The next casualty of the recession: Receptionists, who are, as one expert quoted by the Wall Street Journal says, a “a nonproductive use of a person.” (That the person who proffered said opinion is a management consultant resulted in me making one of those laugh-cry-sneeze sounds.)
Not only does the the lack of a receptionist mean the demolition of yet another rung on the entry level of the corporate world’s ladder, it can cause some awkwardness on the part of visitors.
Yet, in a still-sputtering economy, and within a modernizing work culture that increasingly eschews the more hierarchical elements of traditional office life, employing a full-time receptionist whose sole job is to greet visitors and answer phones in a reception area that can cost more than $50 per square foot per year is going the way of two-window offices and three-martini lunches.

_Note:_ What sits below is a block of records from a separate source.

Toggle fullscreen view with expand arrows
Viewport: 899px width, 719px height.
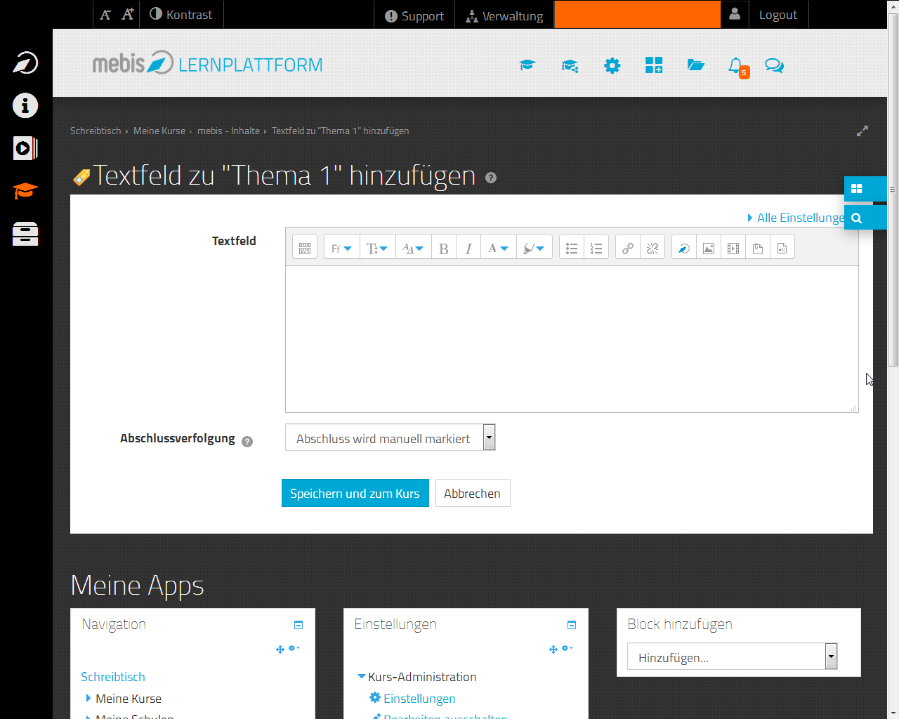[x=862, y=131]
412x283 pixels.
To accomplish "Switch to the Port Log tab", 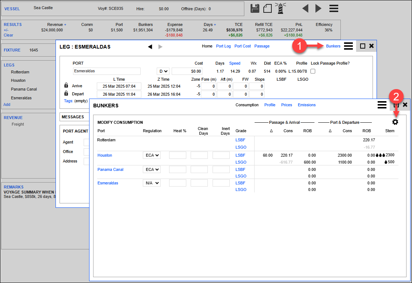I will point(223,46).
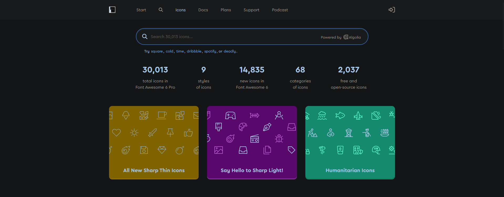The height and width of the screenshot is (197, 504).
Task: Click the heart icon in yellow card
Action: click(x=116, y=133)
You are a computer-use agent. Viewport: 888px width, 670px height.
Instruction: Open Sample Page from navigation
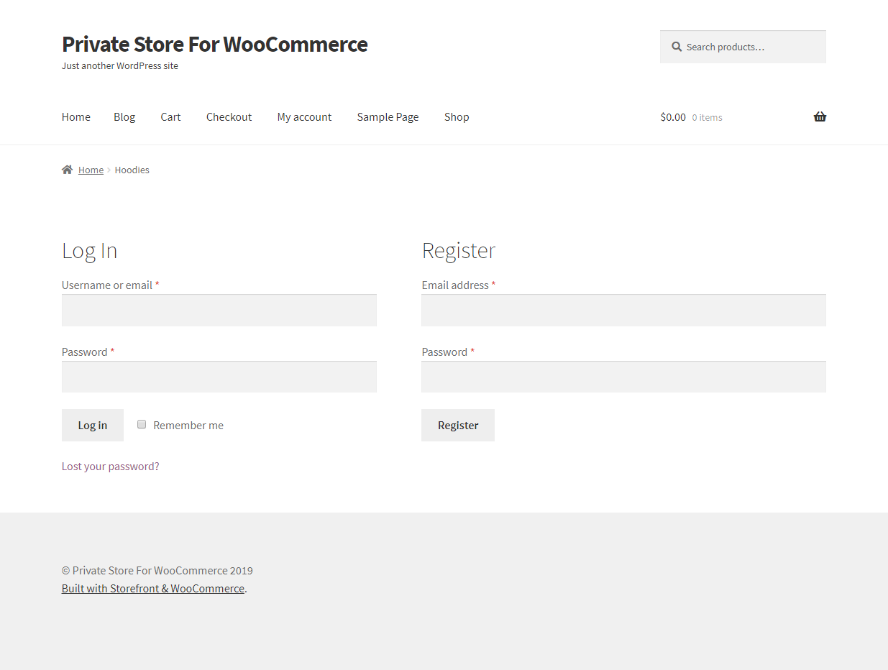pyautogui.click(x=388, y=117)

That means more workers are using key cards to enter their company’s office space, and more hapless visitors, once greeted with a warm smile and beverage offers, now having to announce themselves over sometimes bewildering phone or intercom systems.

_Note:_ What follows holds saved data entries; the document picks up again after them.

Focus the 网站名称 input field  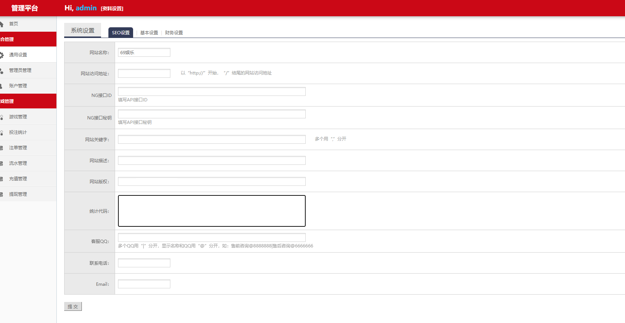[144, 52]
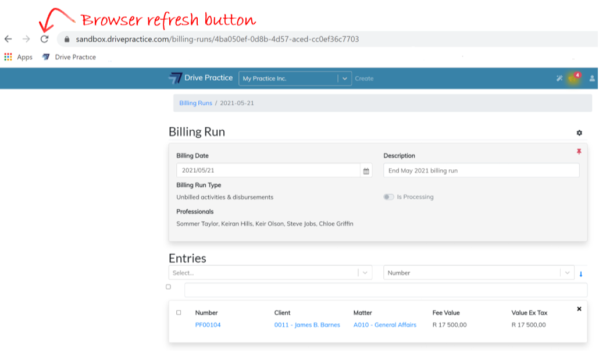Open client 0011 - James B. Barnes
This screenshot has width=606, height=357.
[307, 325]
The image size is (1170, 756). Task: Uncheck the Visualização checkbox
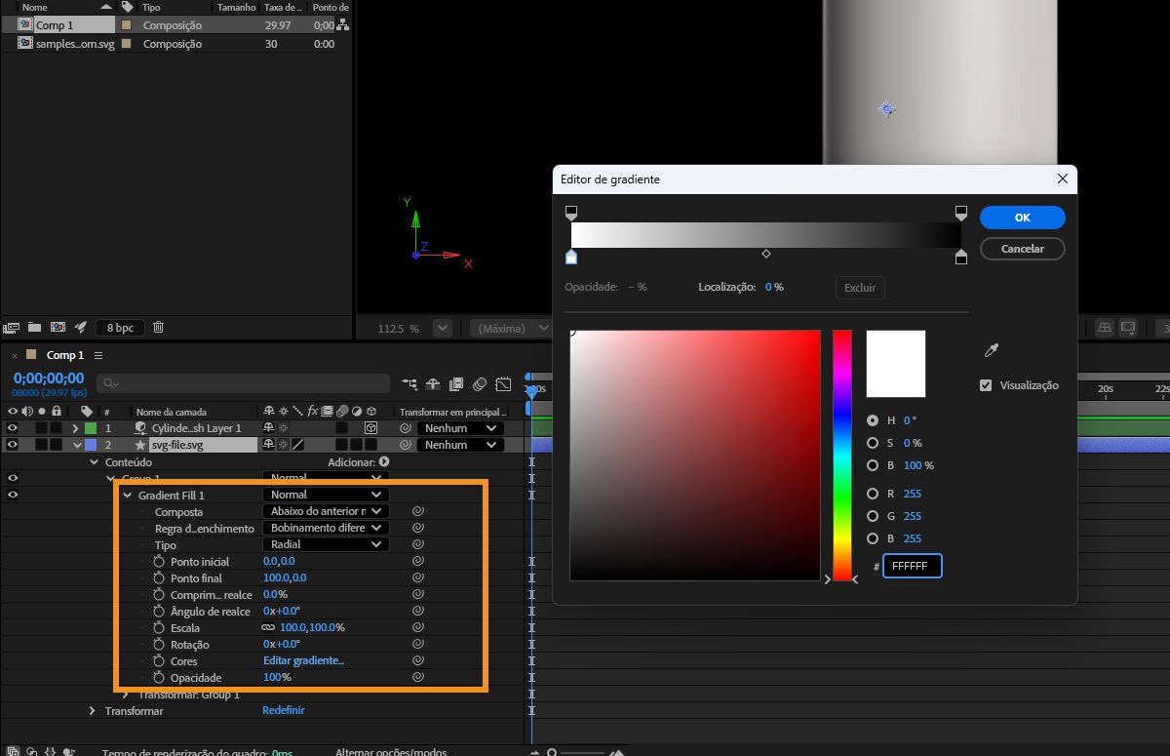[x=986, y=385]
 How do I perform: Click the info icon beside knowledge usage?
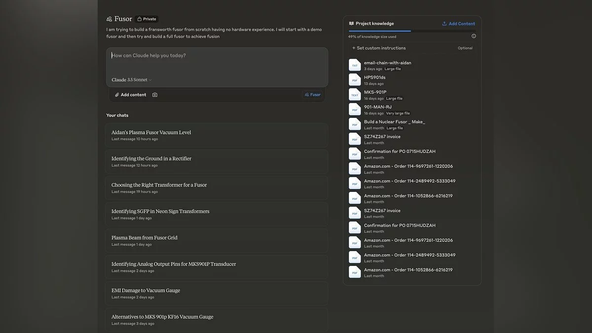474,36
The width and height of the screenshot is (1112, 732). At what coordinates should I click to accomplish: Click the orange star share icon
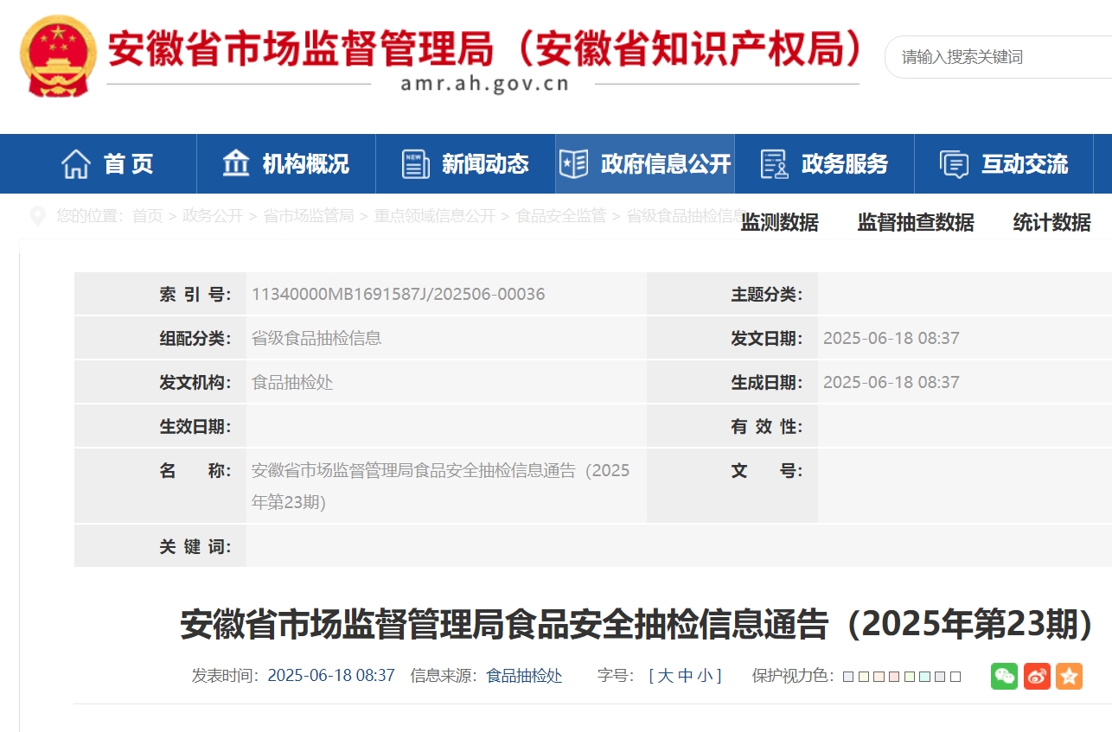tap(1069, 676)
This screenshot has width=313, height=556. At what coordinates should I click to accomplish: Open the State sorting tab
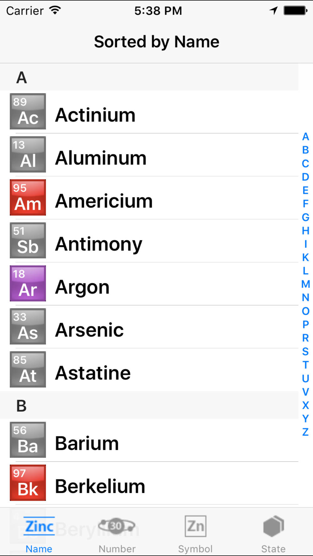[274, 534]
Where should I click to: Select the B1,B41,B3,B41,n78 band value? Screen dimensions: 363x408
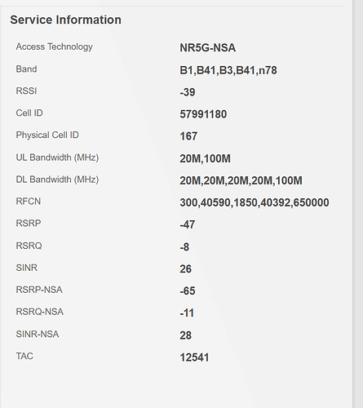[228, 70]
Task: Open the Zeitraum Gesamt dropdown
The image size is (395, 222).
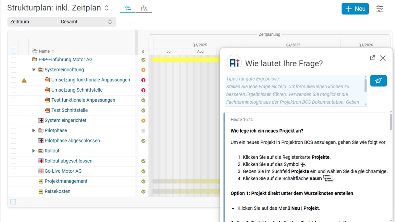Action: (x=86, y=22)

But those “hapless” types will just have to deal! Social Darwinism, baby! After all, just look at what the management consultant who tsk-tsked “nonproductive” workers reaped when he fired his front-office person!
Before moving to 1540 Broadway, MorrisAnderson had an office near Grand Central Terminal, where Miller employed a full-time receptionist complete with proper reception area. “Quite frankly, for the most part it was wasted space,” says Mr. Miller.
Mr. Miller’s trade-off saved him at least $10,000 a year. He now relies on a part-time administrative assistant who sits in the bullpen, with a good view of the entrance, and who, in between phone calls and visitors, keeps busy with other tasks.
“The money saved may not seem like a lot, but you know what, it’s somebody else’s bonus,” says Mr. Miller’s broker, Robert Stella, of CresaPartners.
Or health insurance for the part-time administrative assist — hahahaha, just kidding.